**Short exercise**
Rewrite the records from the line containing "1024x682 pixels. Task: Start" through the line containing "will tap(671, 242).", shifting each coordinate in the answers up by 128 and keeping everything else unchanged.

** START OF Exercise input **

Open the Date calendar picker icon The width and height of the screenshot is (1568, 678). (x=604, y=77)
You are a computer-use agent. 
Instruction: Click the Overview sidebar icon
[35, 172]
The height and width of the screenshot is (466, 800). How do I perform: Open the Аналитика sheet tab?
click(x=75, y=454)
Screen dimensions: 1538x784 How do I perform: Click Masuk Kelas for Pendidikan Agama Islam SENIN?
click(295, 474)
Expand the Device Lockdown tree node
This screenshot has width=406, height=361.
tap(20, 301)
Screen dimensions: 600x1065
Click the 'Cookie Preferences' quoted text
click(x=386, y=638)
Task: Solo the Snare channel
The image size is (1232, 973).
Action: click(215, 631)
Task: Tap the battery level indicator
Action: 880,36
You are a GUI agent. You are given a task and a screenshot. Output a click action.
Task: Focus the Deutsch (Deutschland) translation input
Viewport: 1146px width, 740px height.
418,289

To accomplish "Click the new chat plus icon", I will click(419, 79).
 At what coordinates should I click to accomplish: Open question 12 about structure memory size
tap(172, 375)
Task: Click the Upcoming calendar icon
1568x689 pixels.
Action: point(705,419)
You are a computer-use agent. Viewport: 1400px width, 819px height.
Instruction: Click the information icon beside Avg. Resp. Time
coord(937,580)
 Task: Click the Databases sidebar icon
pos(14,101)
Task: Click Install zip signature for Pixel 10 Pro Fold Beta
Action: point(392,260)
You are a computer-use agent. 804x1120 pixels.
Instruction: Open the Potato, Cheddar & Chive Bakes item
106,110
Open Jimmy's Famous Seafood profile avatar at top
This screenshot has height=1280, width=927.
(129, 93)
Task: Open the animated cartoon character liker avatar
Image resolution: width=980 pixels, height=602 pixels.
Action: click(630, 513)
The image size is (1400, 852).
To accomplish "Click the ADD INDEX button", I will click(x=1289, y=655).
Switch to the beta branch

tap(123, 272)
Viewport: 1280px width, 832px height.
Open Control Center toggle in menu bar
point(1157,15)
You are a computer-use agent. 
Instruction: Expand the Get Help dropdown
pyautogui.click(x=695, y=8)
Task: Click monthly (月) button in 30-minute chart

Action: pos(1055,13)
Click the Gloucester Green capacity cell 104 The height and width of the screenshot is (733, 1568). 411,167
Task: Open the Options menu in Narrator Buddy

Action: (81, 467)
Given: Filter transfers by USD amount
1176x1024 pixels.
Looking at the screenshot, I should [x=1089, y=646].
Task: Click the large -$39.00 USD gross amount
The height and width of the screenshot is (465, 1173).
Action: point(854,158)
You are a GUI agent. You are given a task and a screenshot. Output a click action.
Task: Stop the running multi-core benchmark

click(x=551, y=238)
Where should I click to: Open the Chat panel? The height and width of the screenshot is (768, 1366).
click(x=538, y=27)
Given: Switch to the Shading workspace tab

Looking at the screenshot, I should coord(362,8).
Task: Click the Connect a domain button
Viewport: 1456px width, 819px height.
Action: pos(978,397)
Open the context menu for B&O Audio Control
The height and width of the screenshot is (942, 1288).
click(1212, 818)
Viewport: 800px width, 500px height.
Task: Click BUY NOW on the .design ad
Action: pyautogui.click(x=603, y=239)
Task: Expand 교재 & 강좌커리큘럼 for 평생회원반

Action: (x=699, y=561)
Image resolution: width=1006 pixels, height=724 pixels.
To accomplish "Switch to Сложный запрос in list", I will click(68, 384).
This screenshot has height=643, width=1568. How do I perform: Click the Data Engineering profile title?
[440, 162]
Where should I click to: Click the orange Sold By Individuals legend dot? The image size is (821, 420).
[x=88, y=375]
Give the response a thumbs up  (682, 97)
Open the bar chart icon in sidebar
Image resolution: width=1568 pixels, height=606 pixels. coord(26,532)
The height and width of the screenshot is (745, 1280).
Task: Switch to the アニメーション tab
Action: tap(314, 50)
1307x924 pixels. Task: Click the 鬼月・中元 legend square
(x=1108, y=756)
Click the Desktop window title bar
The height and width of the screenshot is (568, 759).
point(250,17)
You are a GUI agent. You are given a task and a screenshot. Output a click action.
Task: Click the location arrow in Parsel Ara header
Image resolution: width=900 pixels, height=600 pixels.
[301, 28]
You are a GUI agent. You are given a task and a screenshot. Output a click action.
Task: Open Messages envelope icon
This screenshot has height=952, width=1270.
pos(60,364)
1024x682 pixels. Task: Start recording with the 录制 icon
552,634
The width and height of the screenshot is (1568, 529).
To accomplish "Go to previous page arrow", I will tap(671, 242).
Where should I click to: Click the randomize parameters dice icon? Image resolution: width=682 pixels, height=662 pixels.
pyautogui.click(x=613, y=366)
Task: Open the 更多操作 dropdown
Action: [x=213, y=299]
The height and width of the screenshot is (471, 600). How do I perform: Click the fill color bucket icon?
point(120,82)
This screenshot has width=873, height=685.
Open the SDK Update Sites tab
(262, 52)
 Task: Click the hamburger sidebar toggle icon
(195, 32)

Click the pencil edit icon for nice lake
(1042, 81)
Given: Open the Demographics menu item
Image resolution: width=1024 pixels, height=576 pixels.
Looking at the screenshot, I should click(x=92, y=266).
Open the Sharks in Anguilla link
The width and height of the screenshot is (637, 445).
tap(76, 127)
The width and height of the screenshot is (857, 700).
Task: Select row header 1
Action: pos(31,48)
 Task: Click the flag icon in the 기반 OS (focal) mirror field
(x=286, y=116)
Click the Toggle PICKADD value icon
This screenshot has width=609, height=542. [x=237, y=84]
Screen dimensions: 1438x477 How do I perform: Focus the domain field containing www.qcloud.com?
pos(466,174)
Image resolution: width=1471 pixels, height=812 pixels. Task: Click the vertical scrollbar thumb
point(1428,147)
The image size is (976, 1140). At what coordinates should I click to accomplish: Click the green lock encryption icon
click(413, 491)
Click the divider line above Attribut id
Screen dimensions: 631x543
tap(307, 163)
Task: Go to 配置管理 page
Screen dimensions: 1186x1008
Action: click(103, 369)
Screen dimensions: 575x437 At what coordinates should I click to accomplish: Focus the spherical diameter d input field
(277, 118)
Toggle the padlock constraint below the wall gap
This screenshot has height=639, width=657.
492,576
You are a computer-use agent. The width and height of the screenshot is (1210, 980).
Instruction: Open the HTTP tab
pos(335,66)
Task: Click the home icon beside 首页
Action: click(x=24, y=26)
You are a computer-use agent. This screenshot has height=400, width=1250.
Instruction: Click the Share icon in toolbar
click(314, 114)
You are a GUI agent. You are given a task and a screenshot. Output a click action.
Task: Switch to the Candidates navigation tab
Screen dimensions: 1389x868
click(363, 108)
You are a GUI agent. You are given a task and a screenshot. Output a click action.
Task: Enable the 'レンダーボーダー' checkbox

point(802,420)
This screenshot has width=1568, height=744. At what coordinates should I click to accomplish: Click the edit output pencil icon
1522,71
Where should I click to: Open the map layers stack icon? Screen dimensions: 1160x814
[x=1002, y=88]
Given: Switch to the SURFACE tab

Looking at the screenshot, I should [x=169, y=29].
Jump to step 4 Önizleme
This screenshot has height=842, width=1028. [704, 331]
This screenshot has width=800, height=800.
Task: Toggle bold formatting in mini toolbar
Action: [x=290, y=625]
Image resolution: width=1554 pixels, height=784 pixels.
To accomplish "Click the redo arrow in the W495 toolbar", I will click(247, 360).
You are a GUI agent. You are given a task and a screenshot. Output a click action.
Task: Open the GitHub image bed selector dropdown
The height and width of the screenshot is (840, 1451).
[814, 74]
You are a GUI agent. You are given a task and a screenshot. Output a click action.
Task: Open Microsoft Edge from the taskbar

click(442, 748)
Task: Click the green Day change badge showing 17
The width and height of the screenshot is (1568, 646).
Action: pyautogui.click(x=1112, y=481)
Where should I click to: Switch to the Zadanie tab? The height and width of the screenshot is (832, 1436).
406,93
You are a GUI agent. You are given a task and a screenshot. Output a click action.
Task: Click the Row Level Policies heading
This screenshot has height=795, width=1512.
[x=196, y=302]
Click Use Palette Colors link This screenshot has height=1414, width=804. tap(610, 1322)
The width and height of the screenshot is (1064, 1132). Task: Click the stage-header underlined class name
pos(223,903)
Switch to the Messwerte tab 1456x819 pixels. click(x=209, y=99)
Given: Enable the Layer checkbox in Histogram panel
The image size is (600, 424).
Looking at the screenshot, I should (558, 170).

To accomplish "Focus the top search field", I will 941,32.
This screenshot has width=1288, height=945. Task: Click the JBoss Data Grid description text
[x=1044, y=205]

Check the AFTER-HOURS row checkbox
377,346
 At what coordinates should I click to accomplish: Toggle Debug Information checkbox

** END OF Exercise input **

**Result**
1024x682 pixels. Task: Start recording with the 录制 icon
680,762
The width and height of the screenshot is (1568, 529).
To accomplish "Go to previous page arrow", I will tap(799, 370).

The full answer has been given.